Short task:
Please answer these from the Corner Garage review:
(a) How many numbered bags does the set have?
(b) About how much does a new copy cost at the time of the article?
(c) At what angle is the large module with the front door and windows set?

Provided text:

Looking Back: #10264 Corner Garage
Let’s revisit one of the less popular recent sets in the series to see how it compares to the four sets that came out after it…
Several years ago, Jeannie reviewed #10264 Corner Garage here at Brick Architect. It’s a great review which explores the build process and overall impressions in great detail.
In building and reviewing the last four modulars myself, I’ve grown to appreciate the theme more than I had expected, which is why I have decided to go back in time (as time and expense allows) to revisit some of the earlier sets in the beloved series.
Rather than write a redundant in-depth review, I’ve decided to focus on my main impressions of the (now retired) set — five years after it was originally released. Corner Garage was not especially popular when it was initially released — one of my motivations in revisiting this set was to understand if the less-than-sterling reputation is deserving.
Please note that this review is based on a used (but meticulously disassembled) copy instead of a boxed set. (At the time of this article, you can find a used copy of #10264 Corner Garage on ebay for about 250$ and a new copy for around $325.)
The first bag is actually a bit different than recent sets for a few reasons. For one, we do not have an intricate tile floor pattern because the first floor interior is an automotive garage and the exterior is just concrete. More generally, we aren’t building a sumptuously decorated interior, but rather a gritty commercial space. This means swapping out leather couches and fancy lobbies for a wheel-truing stand, automotive lift, and oil can out back. I also really noticed the older style of instructions — This set has just 6 numbered bags, versus 15 in #10312 Jazz Club. On reflection, this is actually kind of nice, since each bag represents a decent chunk of time and a nice chance to take a break.
The second bag continues where we left off, adding the rest of the interior walls, a large module set at a 45 degree angle with the front door and windows, and the garage door mechanism. I am very much noticing the decision to leave the interior floor unfinished, but I am conflicted about whether this is a cost-saving measure, or an attempt to make the interior of a workshop look less ‘finished’ than the fancy tile floor of a hotel lobby. I’m willing to consider as I suspect it was intended – a rougher interior look for a workspace that is designed to be functional over fancy.

Dataset excerpts:
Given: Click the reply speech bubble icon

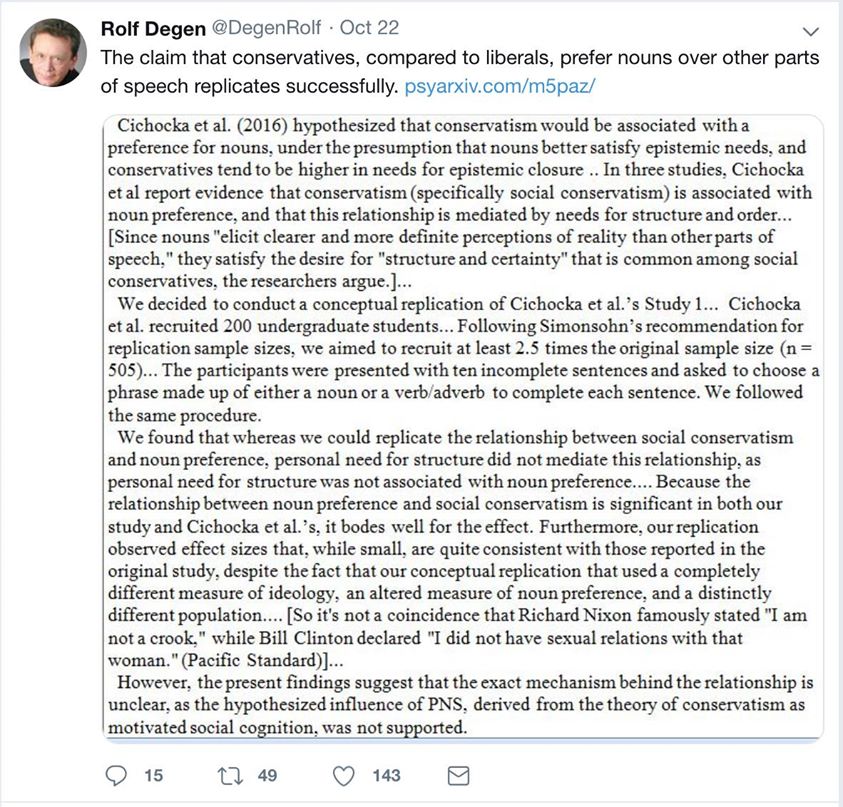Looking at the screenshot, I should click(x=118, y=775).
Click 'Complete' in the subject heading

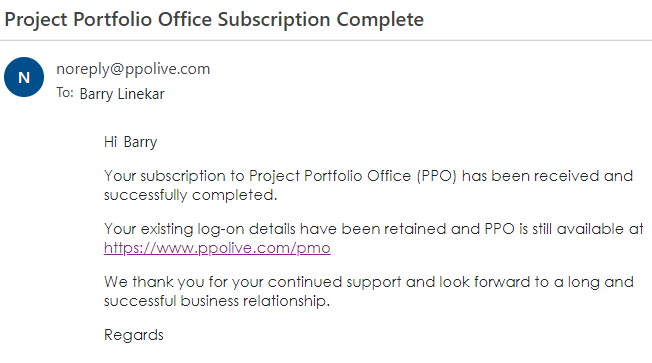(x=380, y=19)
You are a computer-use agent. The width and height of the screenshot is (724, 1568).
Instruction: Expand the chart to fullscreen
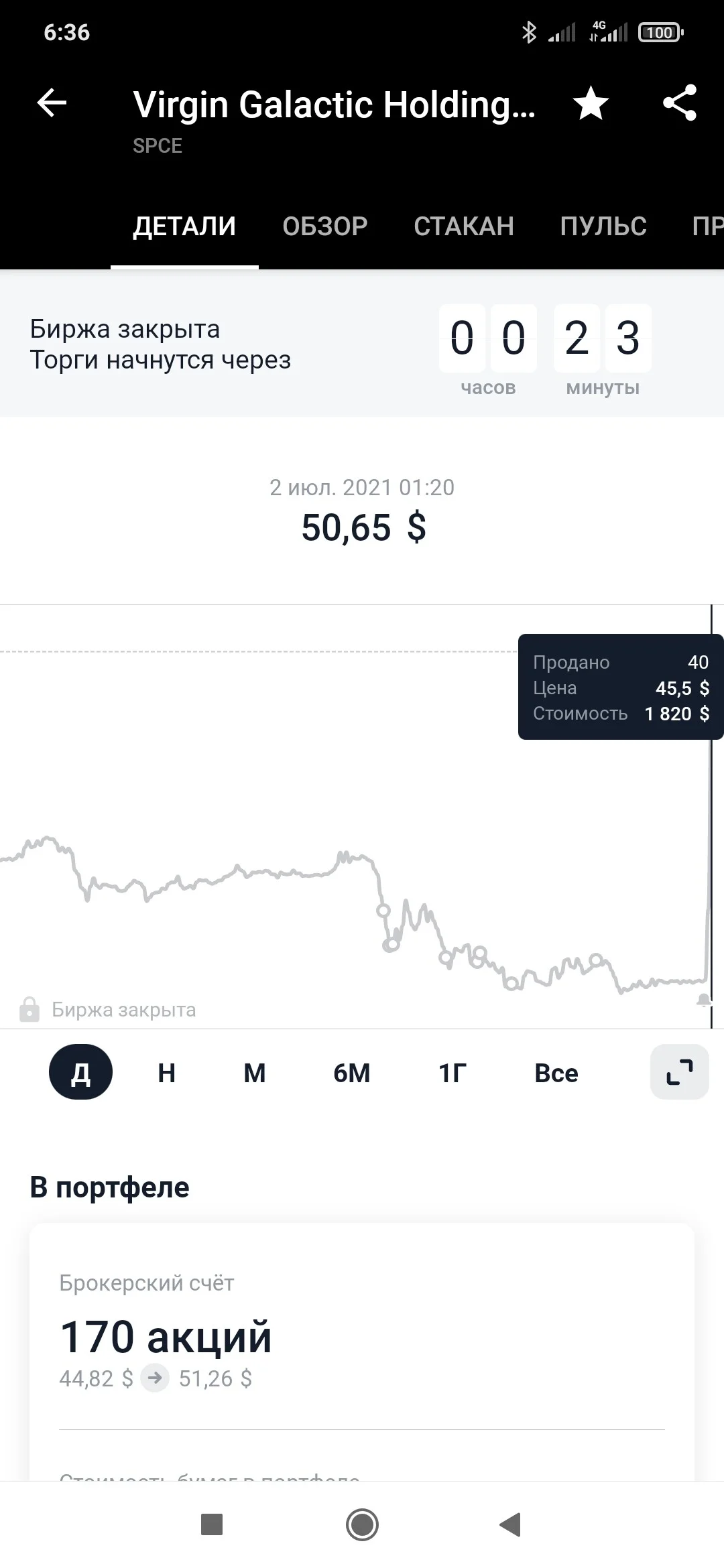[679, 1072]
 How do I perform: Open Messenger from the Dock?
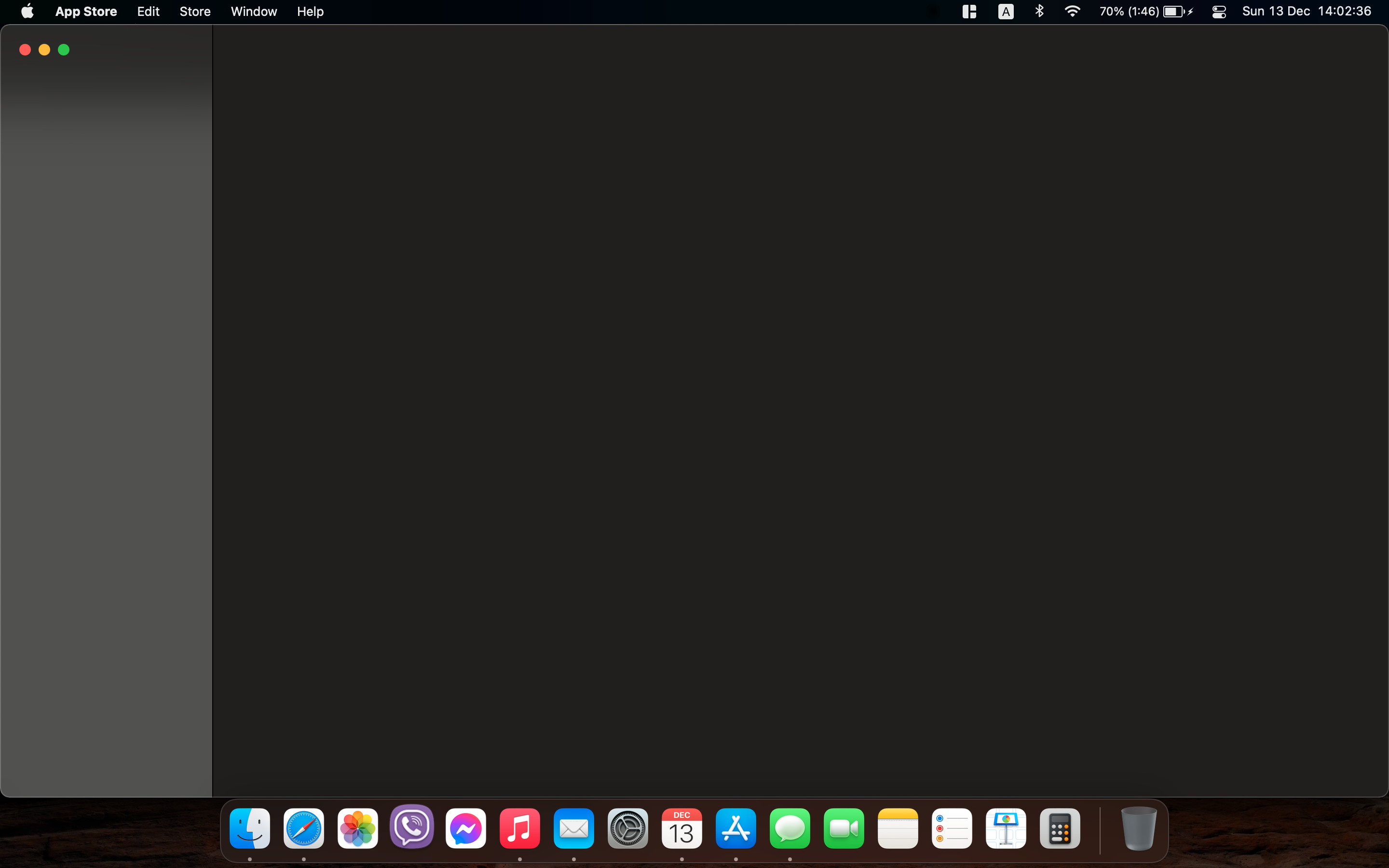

Exercise solution:
(a) 6
(b) Around $325
(c) 45 degrees